Should Ecuador continue drilling in one of the most biodiverse corners of the Amazon or should it keep the oil underground? On Sunday, its people will decide in a binding referendum that landed on the ballot after a decade-long fight by young activists.
As the world faces twin ecological crises of climate change and ecosystem collapse, the vote will determine what one country’s citizens are willing to give up to protect the planet.
The section of jungle on the ballot Sunday, part of Yasuní National Park, is one of the most ecologically rich places on Earth and home to Indigenous people who want no contact with outsiders. The vote comes as the planet swelters under record-breaking heat and scientists warn that the Amazon rainforest is dangerously close to a tipping point that could turn it into grasslands.
But oil is Ecuador’s most important export and the government is campaigning for drilling to continue. According to official estimates, the country stands to lose $1.2 billion in revenue a year if the oil is left underground.
“It’s historic,” said Pedro Bermeo, one of the founding members of Yasunidos, the group behind the referendum. “We’re democratizing environmental politics.”
Adding to the tension in Ecuador is a worsening political and security crisis. The Sunday election was called in May after President Guillermo Lasso, facing impeachment proceedings, invoked his right to dissolve Congress. Then, last week, one of the presidential candidates, Fernando Villavicencio, was assassinated.
It’s unclear how the political turbulence will affect the referendum, but a recent survey by Comunicaliza, a polling firm based in Quito, the capital, suggested that 35 percent of voters want to stop the drilling, 10 percentage points more than those backing oil.
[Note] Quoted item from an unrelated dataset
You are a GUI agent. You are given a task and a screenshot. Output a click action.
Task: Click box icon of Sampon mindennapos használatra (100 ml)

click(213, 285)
Many said they were still undecided.
The vote is the culmination of a groundbreaking proposal suggested almost two decades ago when Rafael Correa, who was president of Ecuador at the time, tried to persuade wealthy nations to pay his country to keep the same oil field in Yasuní untouched. He asked for $3.6 billion, or half of the estimated value of the oil reserves.
Mr. Correa spent six years in a campaign to advance the proposal but never managed to persuade wealthy nations to pay. Many young Ecuadoreans, though, were persuaded. When Mr. Correa announced that the proposal had failed and that drilling would begin, many started protesting.
It was during those days that Antonella Calle, 19 at the time, along with other young people and environmentalists, decided to keep fighting as part of a new organization called Yasunidos.
Mr. Correa scoffed at the opposition to drilling. “Gather the signatures and let’s go to a referendum and we will win again,” he said.
Yasunidos recruited around 1,400 volunteers to walk the streets and knock on doors across the country. In a six-month whirlwind, they collected more than 757,000 signatures, almost 200,000 more than required to trigger a referendum.
Polls from around that time suggested that more than 90 percent of Ecuadoreans would have voted to keep the oil underground. But the Correa administration created a task force to verify signatures and voided more than half of them. Even Ms. Calle and Mr. Bermeo’s signatures were deemed invalid.
“It was a very tough blow,” Ms. Calle said. “They were calling us liars.”
So, Yasunidos started a decade-long legal struggle to get the referendum in front of voters. Finally, in May, the Supreme Court ordered the government to include the measure in the upcoming election.
The referendum also builds on work by Indigenous groups in Ecuador. In 2019, for example, after a court battle, a Waorani Indigenous community managed to block oil development on its land.
“Mother Earth isn’t waiting for us to save her,” said Nemonte Nenquimo, a leader who pushed that effort. “Mother Earth is waiting for us to respect her. If we don’t respect her, Mother Earth herself will swallow humanity.”
If Yasunidos wins, the state oil company, Petroecuador, will have roughly a year and a half to wind up its operations in the area, known as the Ishpingo-Tambococha-Tiputini Oil Field. According to Andrés Martínez Moscoso, a law professor at the San Francisco de Quito University, neither the president, Congress nor a new referendum could undo Sunday’s results.
But by now, Petroecuador has invested more than $2 billion to extract oil in the parcel. The company said it would have to spend an additional half-billion if it was forced to dismantle miles of pipelines, close hundreds of oil wells and disassemble a dozen platforms.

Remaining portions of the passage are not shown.